You may feel overwhelmed when it comes time to buy a trailer for your very own. There are many new horse trailers for sale that offer different designs and options, and there's a bewildering number of strongly-held opinions in the horse world. Since you have to start somewhere, begin by evaluating your needs and understanding what will keep your animals safe and comfortable while hauling.

Horses need enough space in a trailer stall to balance and move enough to flex their muscles. They also need the roof to be tall enough to allow them to move their heads and necks freely. Horses load more readily into trailers with lots of light, and they ride more comfortably when air circulates freely. They like windows that can be opened so they can see what's going on and smell the breeze.

The most important thing is safety. It's important to choose a manufacturer with a good track record in building sturdy trailers. Materials are usually steel and/or aluminum, used for strength, weight reduction, and weather resistance. Ramps can be both in the rear of the trailer, at the front, or on the side. You'll find information about all these things, as well as a lot of opinion. It's your responsibility to sift fact from assumption and misconception.

Owners also disagree on whether ramps are safer than step-up trailers. Some designs allow horses to step up when loading but walk down a front ramp when unloading. Many people like a front unloading ramp, since it means easier access to horses in case of an emergency. Rear ramps used to be heavy and hard to lift, but today most are equipped with springs to make this easy, even for one person.

Another assumption many people have is that aluminum is better than steel because it doesn't rust. However, manufacturers are now using galvanized steel and coated parts, which reduce the rust problem. Aluminum does not rust, but it does corrode. Even 'all-aluminum' units will have some steel components, since aluminum is not strong enough for all structural supports. 'Hybrids' use both steel and aluminum to get maximum strength and a lighter over-all weight.

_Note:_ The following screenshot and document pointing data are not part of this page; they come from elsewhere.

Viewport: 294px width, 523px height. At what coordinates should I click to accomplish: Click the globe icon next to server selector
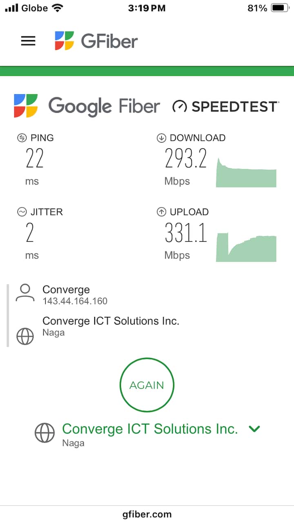pyautogui.click(x=45, y=433)
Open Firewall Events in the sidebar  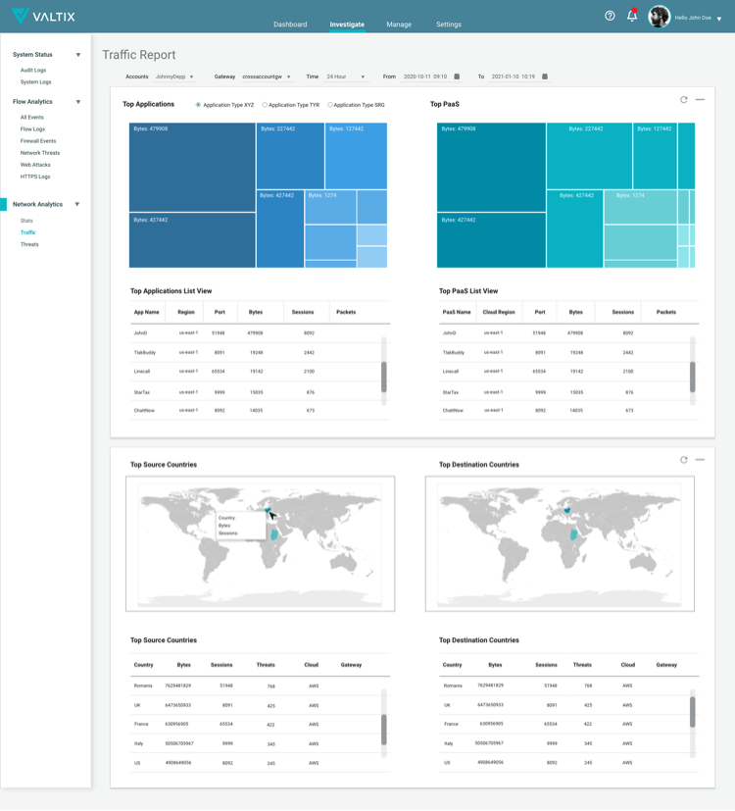[x=38, y=140]
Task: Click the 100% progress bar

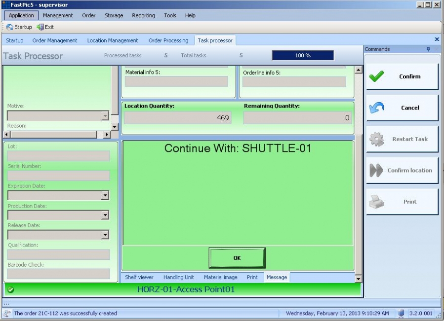Action: point(303,55)
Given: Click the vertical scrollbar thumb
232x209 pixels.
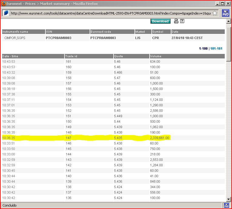Looking at the screenshot, I should (x=228, y=44).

Tag-along units attach to the rear of a truck or automobile. Those who do not want to convert a pick-up truck with a 'fifth wheel' (an attachment for a gooseneck) often prefer the rear hitch. Tag-alongs may sway and sometimes come unhitched, but only when not attached properly. Stabilizing bars can minimize swaying and make traveling safer.

You don't want to buy more trailer than you need. Smaller, shorter horses can travel comfortably with less width and height, while large animals like warmbloods might need the maximum legal width and a lot of headroom. Floors must be strong enough for the largest animal that will be transported. However, not everyone needs battleship-type construction.

Checking warranties and safety records is another way to narrow the choice. Remember that the company must be sound to exist long enough to stand behind its guarantees, and that customer reviews can tell you how well a company handles customer problems. Cost may be the deciding factor; however, high cost does not necessarily mean high quality, while a low one is not always the most cost effective.